Use Chrome Headless and Dedicated Proxies to Scrape Any Website - GhostProxies
Summer 2018 Discount - Up to 56% off Dedicated Proxies

Use Chrome Headless and Dedicated Proxies to Scrape Any Website

Headless Chrome anonymous proxy

Everybody knows Google Chrome is the market leader when it comes to web browsing.

At least, that’s what the statistics say: an overwhelming 61.20 percent of Internet users are browsing with Chrome as of 2018.

If Chrome is the leading web browser, then it makes sense that Chrome Headless will be the leading browser for automated application testing, web scraping, and more. Google’s release of Puppeteer, the Node.js API that makes automating web actions simple for Chrome users, sets the stage for easy, robust web scraping.

Pyramid of Puppeteer illustration

The only problem is there is no built-in privacy or identity protection. You need to be able to use all the great features Chrome offers while being able to automate nearly anything you want and be able to do so anonymously through proxies.

This can prove to be a challenge.

It turns out there are ways to use Chrome Headless with proxies to safely scrape website data without exposing your identity. To find out, we’ll have to start with what makes Chrome what it is, and what makes a headless browser what it is.

What is Chrome Headless?

Google describes Chrome Headless as, “…a way to run the Chrome browser in a headless environment. Essentially, running Chrome without chrome!”

Perfect. Clear as mud.

A better way to think of Chrome Headless is running Chrome without the graphic interface. That’s actually the definition of a headless browser – instead of clicking on things, you execute code through a command-line interface or network communication.
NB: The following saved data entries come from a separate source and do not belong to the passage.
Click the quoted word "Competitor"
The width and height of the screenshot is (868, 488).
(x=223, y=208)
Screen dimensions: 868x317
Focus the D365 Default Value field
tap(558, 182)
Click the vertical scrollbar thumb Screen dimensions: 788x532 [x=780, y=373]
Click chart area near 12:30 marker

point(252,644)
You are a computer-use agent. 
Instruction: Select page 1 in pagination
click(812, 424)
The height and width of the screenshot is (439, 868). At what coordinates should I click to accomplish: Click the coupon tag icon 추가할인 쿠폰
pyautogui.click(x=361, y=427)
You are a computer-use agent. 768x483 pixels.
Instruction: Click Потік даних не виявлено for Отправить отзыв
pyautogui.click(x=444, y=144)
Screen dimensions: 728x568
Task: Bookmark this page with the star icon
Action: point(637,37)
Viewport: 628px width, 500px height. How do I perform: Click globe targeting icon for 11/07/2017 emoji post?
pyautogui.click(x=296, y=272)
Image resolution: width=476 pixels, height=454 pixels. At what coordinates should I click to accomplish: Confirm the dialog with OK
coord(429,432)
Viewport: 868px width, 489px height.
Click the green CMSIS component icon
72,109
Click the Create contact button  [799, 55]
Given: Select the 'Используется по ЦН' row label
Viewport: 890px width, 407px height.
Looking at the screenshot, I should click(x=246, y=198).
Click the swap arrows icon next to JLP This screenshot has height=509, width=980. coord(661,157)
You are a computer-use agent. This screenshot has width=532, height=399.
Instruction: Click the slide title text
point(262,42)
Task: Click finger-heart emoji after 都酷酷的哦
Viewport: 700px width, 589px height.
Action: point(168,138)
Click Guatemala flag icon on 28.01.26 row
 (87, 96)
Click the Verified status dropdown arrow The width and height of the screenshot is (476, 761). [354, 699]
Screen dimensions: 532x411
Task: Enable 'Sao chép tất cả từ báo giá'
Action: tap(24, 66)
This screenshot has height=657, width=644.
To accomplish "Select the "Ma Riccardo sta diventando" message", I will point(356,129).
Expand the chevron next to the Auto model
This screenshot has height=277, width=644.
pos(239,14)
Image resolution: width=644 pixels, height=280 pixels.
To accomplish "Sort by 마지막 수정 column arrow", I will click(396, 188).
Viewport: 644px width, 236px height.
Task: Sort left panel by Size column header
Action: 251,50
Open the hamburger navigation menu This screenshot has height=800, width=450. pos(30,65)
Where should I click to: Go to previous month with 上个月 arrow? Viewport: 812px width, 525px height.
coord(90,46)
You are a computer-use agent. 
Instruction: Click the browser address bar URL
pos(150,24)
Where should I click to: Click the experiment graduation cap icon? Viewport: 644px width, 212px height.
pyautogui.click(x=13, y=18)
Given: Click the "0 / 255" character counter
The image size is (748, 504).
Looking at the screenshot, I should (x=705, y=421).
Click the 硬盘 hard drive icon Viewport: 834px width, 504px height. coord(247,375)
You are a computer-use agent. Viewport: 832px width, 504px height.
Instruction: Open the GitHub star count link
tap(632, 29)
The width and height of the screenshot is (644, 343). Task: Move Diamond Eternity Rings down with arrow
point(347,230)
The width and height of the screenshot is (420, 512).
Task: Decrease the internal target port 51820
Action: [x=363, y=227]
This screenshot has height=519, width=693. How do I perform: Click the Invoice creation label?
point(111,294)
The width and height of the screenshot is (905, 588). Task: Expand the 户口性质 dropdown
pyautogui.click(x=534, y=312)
There are plenty of reasons why you may want to do that. Automating Google Chrome is otherwise very difficult to do, which is why web application developers have historically used other browsers like the now-defunct PhantomJS for the purpose. But if so much of the Internet uses Chrome, it just makes sense to have Headless Chrome in your toolkit.

PhantomJS graphic

If you need to scrape data from a variety of websites and need a browser that can handle all the HTML, CSS, and JavaScript without generating error after error, Headless Chrome is the solution for you. Once you learn how to use proxies with it, you’ll be able to scrape just about any website on the Internet with ease and style.

How Chrome Headless Works

The basic environment offered by Chrome Headless should be familiar to anyone who has spent any time using another headless browser. You have a command-line interface perfectly suited to quickly scanning and scraping website data.

What you have in addition to this is Google’s fast, modern JavaScript engine and DevTools API. You have Google engineering ensuring you get support for every website on the Internet.

But controlling Chrome Headless requires using specific libraries. There are lots of options here, and Puppeteer is one of the most popular, since it, too, is a Google product. Although there are libraries that use a variety of languages, NodeJS APIs are generally recommended because that’s the same language as the data interpreted on the webpages you plan on scraping.

If you want to use a simple, no-nonsense API that is designed for web scraping and not much else, you can use NickJS. If you want all-purpose mapping through a complete API that is somewhat similar to Google’s DevTools, go with Puppeteer. You can even use a C++ API if you want.

NickJS script

But in order to fully leverage Chrome Headless for scraping, you need to be able to use it with proxies. As mentioned in the introduction to this article, that can be tricky.

How to Use Proxies with Chrome Headless

If you use a custom proxy that requires authentication, you may have found the Puppeteer library lacking full support. You need to use the page.authenticate() function to pass your log-in credentials into the Chrome login dialog box.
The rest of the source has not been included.